Data to examine »
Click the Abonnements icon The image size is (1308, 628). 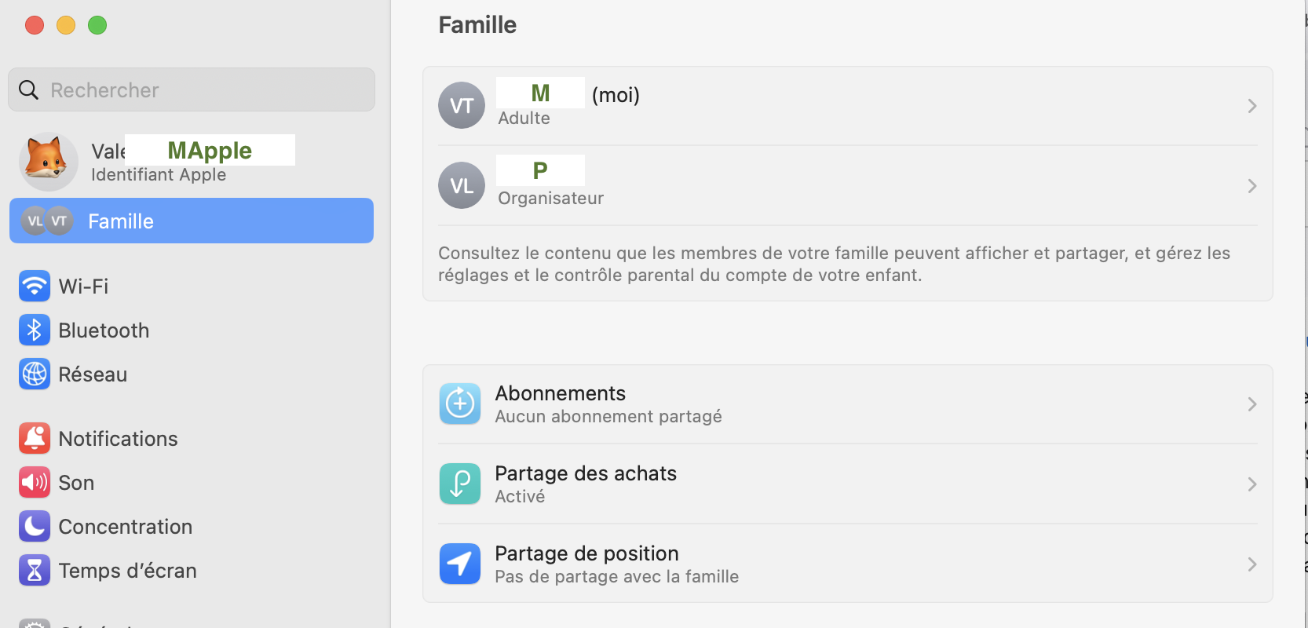(460, 404)
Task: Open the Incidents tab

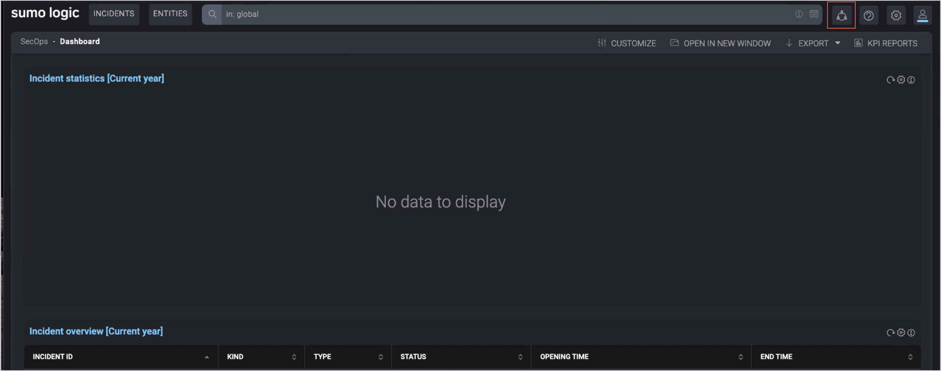Action: click(x=114, y=14)
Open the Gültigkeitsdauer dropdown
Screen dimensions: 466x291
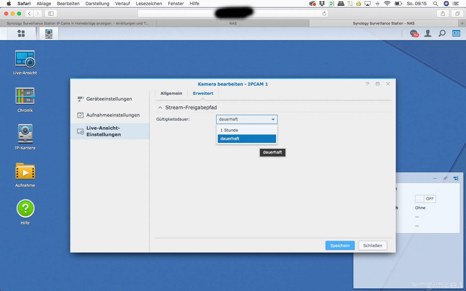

What to produce » Which lines run from the one containing "Task: Open the Incidents tab" through the last line of the entries above? Output them exactly, both ends included, with no pictures.

Written answer »
Task: Open the Incidents tab

Action: click(x=114, y=14)
Open the Gültigkeitsdauer dropdown
Screen dimensions: 466x291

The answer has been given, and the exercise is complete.